If someone using EDS is looking to this thread and think "oh those WDS-dudes, we on EDS have none of these dead time problems" - I would like to curb Your enthusiasm, especially if Your machine is running Bruker/Rontec EDS SDD detectors.
I had just discovered that dead time (live time) estimations can have very huge uncertainties in case the beam is blanked before running the analysis or mapping. Long counting (>30s) is not so affected, but short counting (<1s, few hundred of ms of pixel dwell time) i.e. for mappings will be a lot affected. Live time of EDS is counted with pulser method (0eV pulse at set frequency, if it miss - it means the counting electronics is busy). Frequency of pulser on Bruker signal processing unit is set (absolutely automatically, with no programmable access) depending from input counts which are constantly monitored and value just before launching the EDS acquisition is used for automatic setup of pulser frequency.

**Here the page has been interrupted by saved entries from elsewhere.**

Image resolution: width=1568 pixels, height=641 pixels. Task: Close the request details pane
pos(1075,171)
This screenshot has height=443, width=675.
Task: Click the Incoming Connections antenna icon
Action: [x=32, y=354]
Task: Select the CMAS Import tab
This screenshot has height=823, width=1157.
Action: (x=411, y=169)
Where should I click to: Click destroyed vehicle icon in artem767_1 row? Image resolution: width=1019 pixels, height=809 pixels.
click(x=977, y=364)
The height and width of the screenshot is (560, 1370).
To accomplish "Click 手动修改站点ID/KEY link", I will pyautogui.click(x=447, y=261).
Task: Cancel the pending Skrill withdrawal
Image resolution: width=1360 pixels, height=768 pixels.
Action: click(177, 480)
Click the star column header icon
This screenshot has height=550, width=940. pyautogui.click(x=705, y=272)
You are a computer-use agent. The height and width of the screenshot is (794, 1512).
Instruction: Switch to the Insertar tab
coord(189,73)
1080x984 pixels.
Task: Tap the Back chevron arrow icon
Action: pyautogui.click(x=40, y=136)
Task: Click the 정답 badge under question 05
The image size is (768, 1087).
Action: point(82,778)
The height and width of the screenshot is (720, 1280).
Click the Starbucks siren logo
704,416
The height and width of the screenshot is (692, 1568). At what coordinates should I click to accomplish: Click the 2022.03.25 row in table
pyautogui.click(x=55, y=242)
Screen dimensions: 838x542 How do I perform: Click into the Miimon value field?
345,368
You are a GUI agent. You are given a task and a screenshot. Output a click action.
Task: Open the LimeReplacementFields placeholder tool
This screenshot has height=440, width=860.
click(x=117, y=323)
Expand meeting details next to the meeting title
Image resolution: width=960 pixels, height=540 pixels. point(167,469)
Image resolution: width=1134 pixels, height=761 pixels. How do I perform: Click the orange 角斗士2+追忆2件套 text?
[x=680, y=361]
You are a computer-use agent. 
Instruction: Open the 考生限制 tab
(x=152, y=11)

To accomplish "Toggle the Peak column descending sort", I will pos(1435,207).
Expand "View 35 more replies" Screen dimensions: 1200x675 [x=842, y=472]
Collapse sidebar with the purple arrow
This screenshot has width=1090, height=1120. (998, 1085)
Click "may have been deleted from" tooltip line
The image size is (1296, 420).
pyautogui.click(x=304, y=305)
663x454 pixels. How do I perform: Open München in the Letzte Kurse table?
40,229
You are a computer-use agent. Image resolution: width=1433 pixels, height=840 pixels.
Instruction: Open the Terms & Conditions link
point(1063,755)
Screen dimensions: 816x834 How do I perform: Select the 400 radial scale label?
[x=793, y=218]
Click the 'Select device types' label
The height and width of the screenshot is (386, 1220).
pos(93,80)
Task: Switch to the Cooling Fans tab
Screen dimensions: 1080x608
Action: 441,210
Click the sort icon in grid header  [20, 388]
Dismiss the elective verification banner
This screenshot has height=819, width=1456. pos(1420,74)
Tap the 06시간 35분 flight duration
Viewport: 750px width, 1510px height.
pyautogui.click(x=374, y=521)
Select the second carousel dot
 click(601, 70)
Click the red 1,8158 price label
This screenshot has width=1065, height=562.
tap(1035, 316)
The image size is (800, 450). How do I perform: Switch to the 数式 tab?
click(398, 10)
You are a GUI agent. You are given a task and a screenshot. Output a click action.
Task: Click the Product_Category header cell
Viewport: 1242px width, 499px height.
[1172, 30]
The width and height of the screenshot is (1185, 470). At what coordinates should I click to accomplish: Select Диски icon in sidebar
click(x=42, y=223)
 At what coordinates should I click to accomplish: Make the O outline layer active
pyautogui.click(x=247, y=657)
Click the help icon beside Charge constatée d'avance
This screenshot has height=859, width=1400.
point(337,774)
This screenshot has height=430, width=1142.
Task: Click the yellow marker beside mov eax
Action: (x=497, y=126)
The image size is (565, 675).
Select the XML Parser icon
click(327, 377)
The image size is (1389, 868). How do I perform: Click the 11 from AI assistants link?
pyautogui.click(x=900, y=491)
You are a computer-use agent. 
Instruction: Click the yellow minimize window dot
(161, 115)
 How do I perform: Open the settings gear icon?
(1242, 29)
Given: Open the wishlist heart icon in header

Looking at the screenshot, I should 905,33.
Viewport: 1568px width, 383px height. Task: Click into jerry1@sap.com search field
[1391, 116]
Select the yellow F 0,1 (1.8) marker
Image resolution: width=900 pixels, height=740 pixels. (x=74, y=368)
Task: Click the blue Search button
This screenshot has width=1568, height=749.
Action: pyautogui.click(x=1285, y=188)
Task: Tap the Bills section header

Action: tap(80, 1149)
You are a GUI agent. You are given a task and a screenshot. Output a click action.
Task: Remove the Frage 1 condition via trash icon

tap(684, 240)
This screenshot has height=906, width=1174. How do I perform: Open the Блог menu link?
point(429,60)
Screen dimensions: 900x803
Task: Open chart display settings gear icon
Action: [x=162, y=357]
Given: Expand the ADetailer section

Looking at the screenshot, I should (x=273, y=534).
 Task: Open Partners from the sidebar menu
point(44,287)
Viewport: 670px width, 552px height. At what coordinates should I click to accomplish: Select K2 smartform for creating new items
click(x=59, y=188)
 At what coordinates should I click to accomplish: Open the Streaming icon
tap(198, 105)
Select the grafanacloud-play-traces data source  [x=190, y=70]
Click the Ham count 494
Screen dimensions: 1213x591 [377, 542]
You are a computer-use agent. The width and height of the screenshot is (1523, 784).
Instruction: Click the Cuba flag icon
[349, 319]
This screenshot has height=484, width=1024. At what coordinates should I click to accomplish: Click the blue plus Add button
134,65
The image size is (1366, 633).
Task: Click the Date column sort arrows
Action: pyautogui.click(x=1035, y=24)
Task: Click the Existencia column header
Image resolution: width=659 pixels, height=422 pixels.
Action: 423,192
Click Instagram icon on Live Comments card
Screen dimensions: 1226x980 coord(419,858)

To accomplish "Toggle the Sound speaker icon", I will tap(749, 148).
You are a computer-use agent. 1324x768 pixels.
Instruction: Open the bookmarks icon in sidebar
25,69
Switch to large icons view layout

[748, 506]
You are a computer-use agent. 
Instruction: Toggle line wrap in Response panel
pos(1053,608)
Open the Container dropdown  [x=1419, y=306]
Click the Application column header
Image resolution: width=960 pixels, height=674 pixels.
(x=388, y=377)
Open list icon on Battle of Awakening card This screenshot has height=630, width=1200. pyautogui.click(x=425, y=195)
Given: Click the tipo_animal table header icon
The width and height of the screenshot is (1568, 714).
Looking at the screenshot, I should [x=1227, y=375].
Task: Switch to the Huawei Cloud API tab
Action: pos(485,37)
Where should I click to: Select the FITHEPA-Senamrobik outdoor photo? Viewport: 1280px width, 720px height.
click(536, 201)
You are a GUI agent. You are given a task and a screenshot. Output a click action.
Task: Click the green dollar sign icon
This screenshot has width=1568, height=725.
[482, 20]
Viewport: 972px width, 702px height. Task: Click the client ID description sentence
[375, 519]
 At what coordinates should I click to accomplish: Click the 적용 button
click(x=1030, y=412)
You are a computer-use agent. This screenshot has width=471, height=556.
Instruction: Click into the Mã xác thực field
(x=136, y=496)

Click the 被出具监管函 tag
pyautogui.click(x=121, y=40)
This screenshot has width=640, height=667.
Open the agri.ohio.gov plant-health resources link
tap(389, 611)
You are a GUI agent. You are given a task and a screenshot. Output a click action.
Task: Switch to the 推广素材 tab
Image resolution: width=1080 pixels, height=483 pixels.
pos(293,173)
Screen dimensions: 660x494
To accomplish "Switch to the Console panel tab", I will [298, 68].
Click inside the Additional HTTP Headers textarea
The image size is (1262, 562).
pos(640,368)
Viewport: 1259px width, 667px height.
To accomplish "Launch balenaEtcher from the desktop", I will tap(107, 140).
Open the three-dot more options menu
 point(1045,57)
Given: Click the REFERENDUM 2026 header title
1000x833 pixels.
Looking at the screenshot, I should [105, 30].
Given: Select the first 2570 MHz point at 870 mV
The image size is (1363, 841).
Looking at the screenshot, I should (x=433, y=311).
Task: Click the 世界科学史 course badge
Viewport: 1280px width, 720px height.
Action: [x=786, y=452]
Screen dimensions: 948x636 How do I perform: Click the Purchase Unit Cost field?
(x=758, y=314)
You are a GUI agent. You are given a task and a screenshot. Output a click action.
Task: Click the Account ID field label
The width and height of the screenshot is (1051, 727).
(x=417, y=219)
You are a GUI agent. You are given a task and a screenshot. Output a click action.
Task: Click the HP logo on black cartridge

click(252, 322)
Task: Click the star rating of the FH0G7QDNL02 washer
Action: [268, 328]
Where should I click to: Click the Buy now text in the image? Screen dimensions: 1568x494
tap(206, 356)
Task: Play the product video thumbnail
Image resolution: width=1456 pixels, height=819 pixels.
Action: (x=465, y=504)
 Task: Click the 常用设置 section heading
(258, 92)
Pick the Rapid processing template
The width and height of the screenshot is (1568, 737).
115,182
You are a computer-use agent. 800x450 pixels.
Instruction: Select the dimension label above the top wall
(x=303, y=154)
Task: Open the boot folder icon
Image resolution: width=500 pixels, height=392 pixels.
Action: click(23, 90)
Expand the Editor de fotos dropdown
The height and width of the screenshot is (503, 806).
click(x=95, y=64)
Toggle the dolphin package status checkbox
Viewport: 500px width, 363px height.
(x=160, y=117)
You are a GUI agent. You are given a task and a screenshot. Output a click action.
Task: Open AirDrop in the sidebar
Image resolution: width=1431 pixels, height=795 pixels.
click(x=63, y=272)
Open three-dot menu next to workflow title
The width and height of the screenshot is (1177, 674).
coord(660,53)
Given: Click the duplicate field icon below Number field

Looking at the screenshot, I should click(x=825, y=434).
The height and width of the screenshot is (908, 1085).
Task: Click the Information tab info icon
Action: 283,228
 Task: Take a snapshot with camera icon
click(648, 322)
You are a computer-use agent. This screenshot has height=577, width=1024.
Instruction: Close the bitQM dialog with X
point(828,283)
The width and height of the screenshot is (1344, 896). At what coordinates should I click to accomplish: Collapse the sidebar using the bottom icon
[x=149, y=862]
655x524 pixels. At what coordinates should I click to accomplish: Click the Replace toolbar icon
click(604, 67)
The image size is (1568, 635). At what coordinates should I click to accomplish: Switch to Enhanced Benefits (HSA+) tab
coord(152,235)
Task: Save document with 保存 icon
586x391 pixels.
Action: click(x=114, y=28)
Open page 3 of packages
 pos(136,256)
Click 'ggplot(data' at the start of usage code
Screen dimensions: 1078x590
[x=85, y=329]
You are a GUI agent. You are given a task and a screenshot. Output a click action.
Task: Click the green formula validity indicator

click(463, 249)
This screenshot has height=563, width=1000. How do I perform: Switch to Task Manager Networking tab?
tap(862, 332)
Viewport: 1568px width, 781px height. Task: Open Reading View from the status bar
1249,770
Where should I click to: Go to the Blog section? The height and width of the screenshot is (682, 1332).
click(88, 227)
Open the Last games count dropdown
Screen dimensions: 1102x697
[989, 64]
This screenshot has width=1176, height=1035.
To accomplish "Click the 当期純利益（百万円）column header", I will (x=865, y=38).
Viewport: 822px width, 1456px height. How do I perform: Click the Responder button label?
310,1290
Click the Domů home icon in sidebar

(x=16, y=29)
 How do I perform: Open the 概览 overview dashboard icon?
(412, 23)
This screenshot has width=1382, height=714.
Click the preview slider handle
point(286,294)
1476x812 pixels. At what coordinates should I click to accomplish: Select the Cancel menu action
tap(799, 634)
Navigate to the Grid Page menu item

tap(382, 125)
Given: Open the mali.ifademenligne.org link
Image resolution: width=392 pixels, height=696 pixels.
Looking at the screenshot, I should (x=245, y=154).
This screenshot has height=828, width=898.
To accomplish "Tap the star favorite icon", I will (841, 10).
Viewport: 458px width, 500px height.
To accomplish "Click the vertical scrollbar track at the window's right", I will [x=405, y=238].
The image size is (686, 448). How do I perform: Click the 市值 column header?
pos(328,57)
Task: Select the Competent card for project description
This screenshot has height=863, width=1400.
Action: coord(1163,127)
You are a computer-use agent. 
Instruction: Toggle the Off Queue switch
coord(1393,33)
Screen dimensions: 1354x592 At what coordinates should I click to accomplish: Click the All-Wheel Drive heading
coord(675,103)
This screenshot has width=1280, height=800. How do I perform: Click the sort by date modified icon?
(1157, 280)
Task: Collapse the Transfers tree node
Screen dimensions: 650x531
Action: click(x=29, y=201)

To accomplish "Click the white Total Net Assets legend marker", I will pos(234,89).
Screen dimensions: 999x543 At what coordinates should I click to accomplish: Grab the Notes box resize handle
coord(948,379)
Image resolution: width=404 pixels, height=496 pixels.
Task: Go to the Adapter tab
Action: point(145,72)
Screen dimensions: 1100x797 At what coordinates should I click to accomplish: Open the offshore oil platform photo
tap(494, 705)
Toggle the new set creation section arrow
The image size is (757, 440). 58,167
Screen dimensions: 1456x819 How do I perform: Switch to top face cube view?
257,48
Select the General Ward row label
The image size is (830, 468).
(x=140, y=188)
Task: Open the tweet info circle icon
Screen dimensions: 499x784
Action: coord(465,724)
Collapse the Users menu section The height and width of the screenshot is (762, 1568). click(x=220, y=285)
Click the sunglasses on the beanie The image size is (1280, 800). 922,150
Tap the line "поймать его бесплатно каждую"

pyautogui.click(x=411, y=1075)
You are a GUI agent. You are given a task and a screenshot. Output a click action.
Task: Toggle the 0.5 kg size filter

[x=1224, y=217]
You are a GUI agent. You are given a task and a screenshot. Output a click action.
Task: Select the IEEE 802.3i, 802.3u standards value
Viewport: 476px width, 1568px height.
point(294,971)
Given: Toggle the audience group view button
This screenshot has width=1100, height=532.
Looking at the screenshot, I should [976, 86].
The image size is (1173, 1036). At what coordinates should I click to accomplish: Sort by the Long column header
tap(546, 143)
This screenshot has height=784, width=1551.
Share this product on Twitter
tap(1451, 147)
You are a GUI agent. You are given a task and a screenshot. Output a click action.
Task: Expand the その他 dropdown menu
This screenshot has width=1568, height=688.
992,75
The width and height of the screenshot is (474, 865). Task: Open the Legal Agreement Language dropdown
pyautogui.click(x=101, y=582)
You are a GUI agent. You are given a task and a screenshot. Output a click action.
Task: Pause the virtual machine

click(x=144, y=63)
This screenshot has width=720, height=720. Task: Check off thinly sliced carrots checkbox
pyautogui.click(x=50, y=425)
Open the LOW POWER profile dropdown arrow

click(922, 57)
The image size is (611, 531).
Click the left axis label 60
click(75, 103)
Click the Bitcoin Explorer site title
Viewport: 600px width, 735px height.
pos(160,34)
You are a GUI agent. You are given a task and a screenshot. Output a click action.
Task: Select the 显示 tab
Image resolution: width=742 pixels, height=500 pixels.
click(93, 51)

In case it is 0cps (beam is blanked) it decides it is very low count rate and set that to (on SX100 tailored Bruker Nano XFlash) 1000Hz. In case input count rates would be near 1Mcps it would set 50000Hz (and other frequencies in between scaling to the input count rate). It does not depend from selected throughput. For mapping, where pixel dwell time is few hundred ms it will produce severely shortened live time and net counts from such short dwell time maps will be not comparable with long EDS measurements of standard material.
The fix is to add 2s waiting time before the start of acquisition (beam-on), so that SPU would get adequate estimation of input count rate and would select adequate zero peak frequency. There is caveat. if mapping starts in the epoxy (left-top corner) and beam would wait those 2 s there, SPU would get quite underrated count rate and would select underestimated 0eV peak frequency.